=== Section Start ===

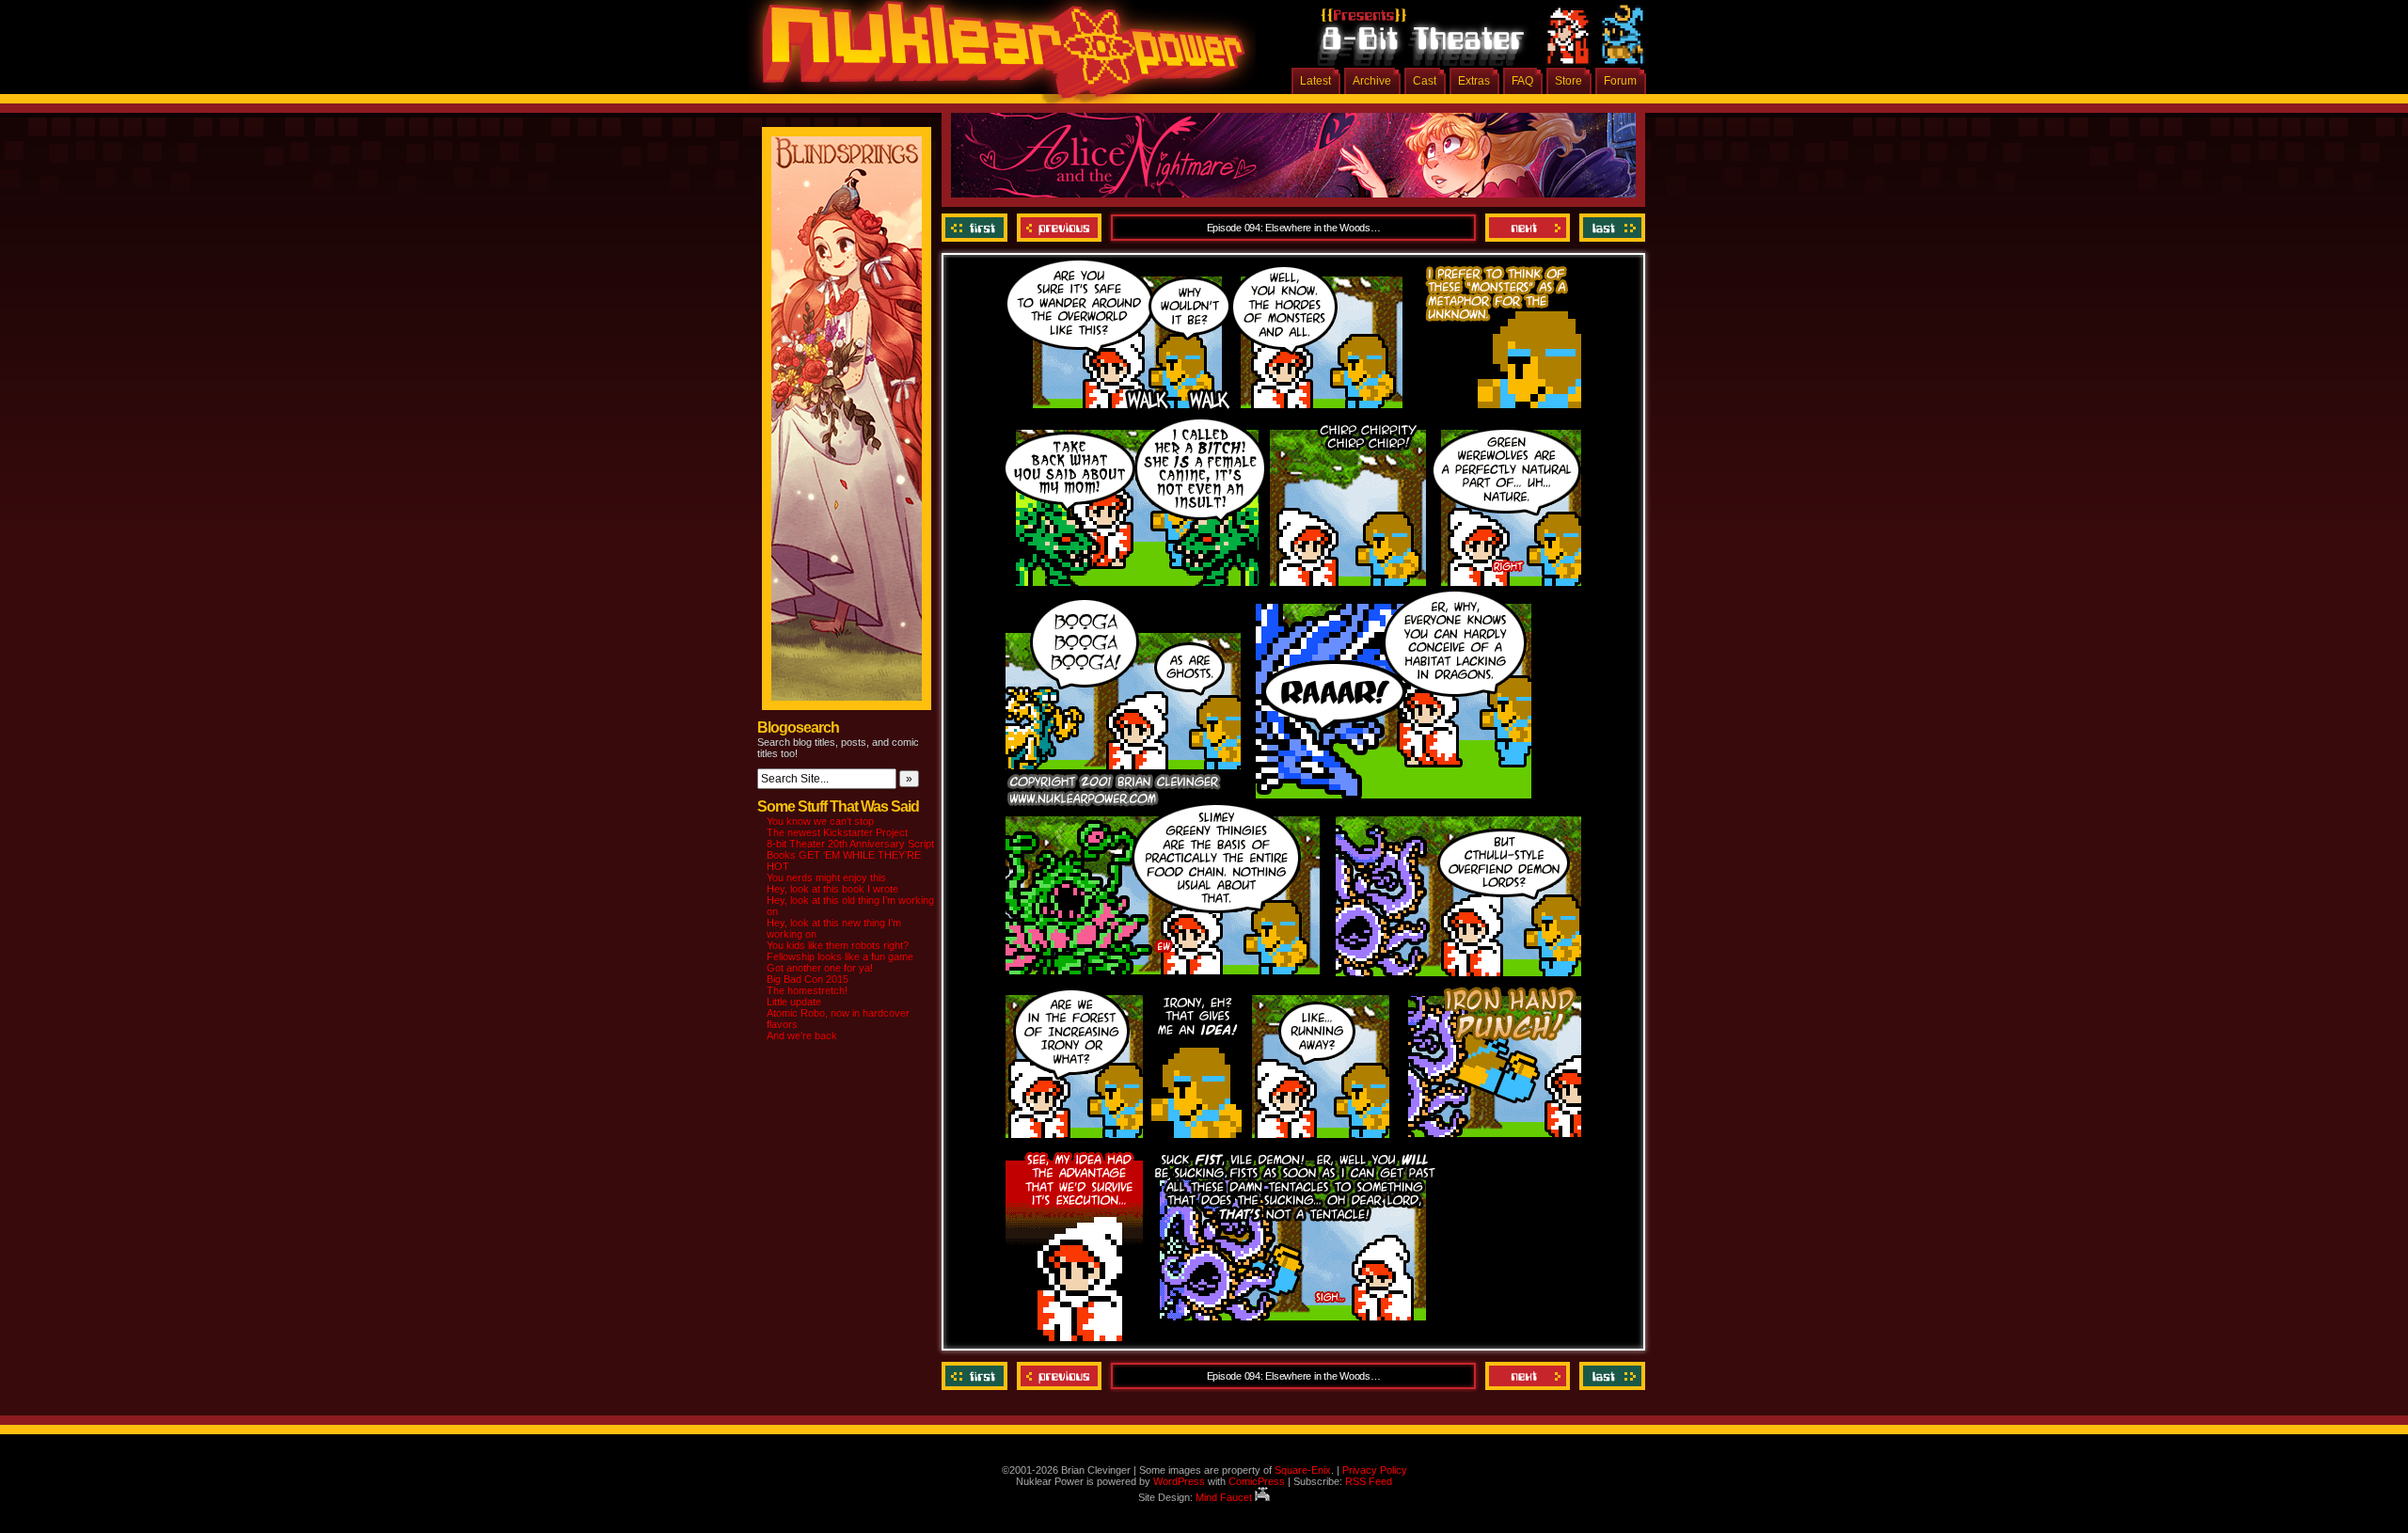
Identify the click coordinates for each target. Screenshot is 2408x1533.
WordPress (1179, 1481)
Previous (1059, 228)
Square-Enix (1303, 1470)
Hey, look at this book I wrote (832, 888)
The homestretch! (807, 990)
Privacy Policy (1374, 1470)
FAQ (1522, 80)
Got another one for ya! (820, 967)
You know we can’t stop (820, 821)
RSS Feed (1368, 1481)
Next (1528, 228)
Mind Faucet (1225, 1497)
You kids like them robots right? (838, 945)
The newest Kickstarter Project (837, 832)
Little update (794, 1001)
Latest (1315, 80)
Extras (1474, 80)
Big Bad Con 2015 (807, 979)
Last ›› (1610, 228)
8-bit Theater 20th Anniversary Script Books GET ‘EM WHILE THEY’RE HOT (850, 855)
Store (1568, 80)
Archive (1372, 80)
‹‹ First (977, 228)
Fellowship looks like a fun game (840, 956)
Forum (1620, 80)
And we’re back (802, 1035)
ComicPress (1256, 1481)
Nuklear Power (997, 56)
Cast (1424, 80)
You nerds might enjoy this (826, 877)
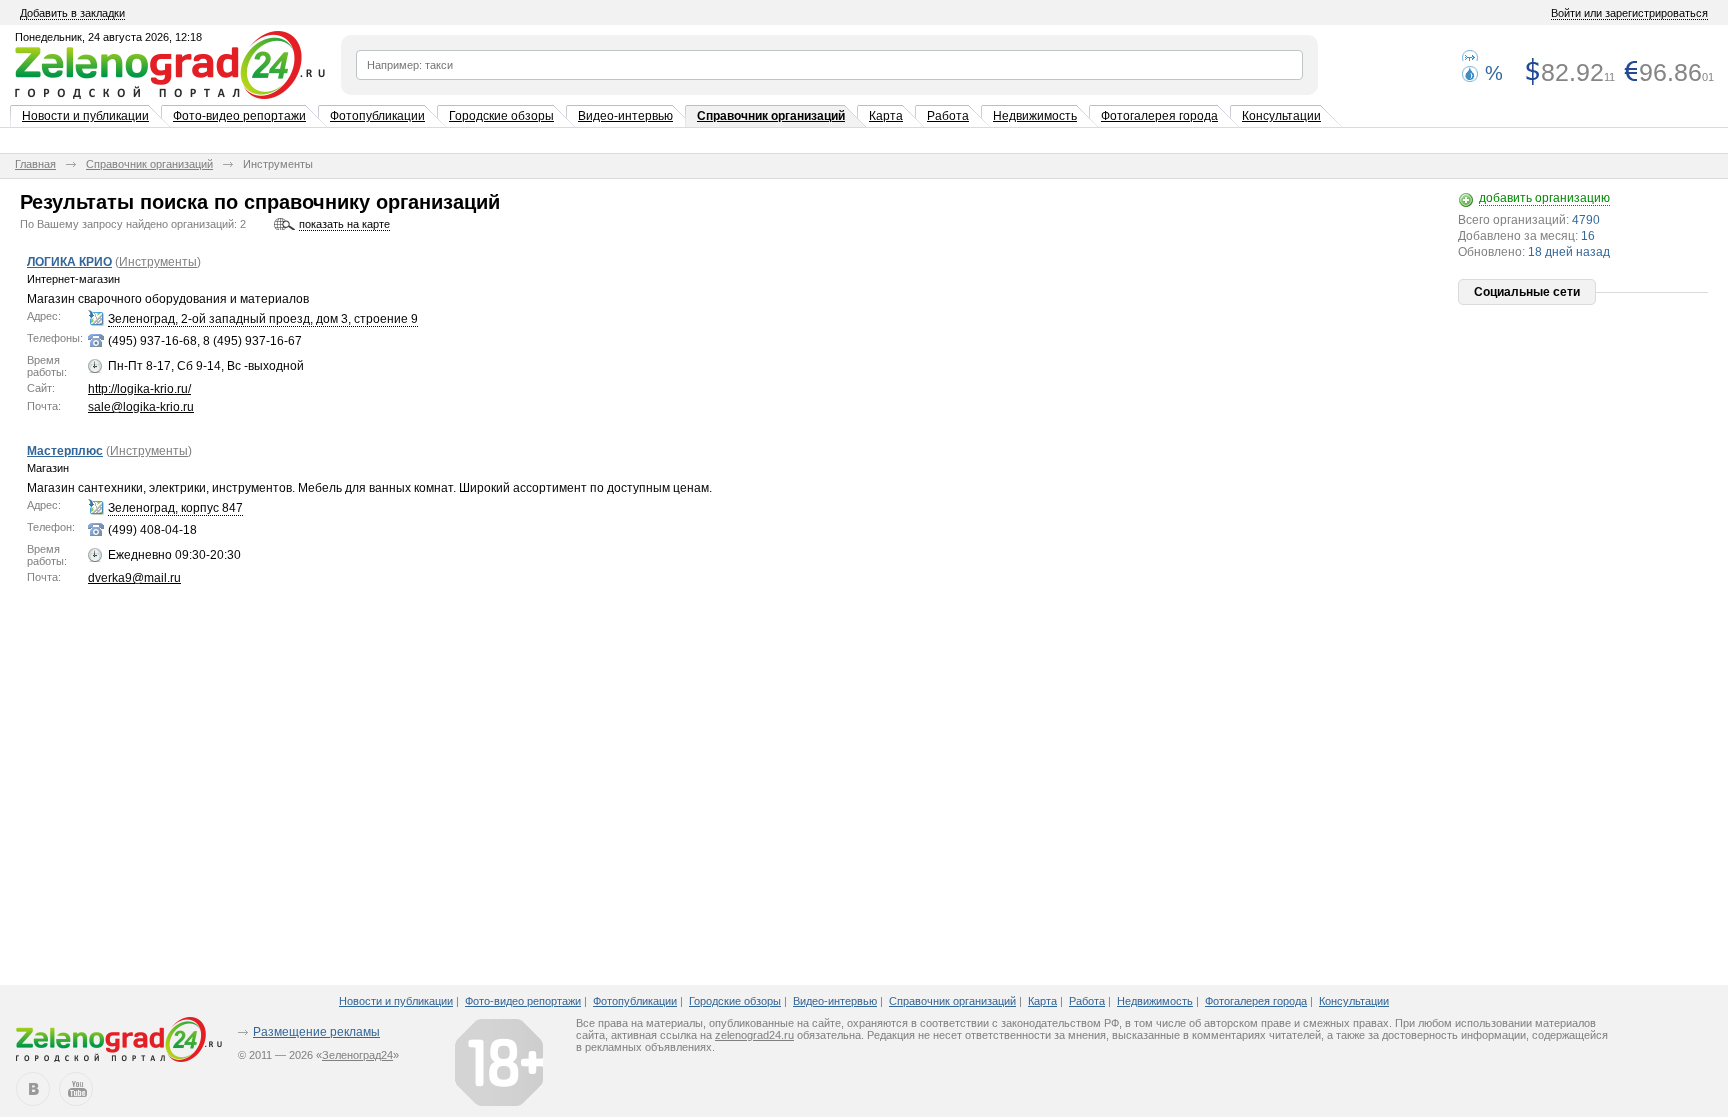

=== Section End ===

Task to complete —
Restate every line of the data above word for word, with the images removed.

Exercise response —
Identify the click coordinates for each target. Screenshot is 2408x1533.
WordPress (1179, 1481)
Previous (1059, 228)
Square-Enix (1303, 1470)
Hey, look at this book I wrote (832, 888)
The homestretch! (807, 990)
Privacy Policy (1374, 1470)
FAQ (1522, 80)
Got another one for ya! (820, 967)
You know we can’t stop (820, 821)
RSS Feed (1368, 1481)
Next (1528, 228)
Mind Faucet (1225, 1497)
You kids like them robots right? (838, 945)
The newest Kickstarter Project (837, 832)
Little update (794, 1001)
Latest (1315, 80)
Extras (1474, 80)
Big Bad Con 2015 (807, 979)
Last ›› (1610, 228)
8-bit Theater 20th Anniversary Script Books GET ‘EM WHILE THEY’RE HOT (850, 855)
Store (1568, 80)
Archive (1372, 80)
‹‹ First (977, 228)
Fellowship looks like a fun game (840, 956)
Forum (1620, 80)
And we’re back (802, 1035)
ComicPress (1256, 1481)
Nuklear Power (997, 56)
Cast (1424, 80)
You nerds might enjoy this (826, 877)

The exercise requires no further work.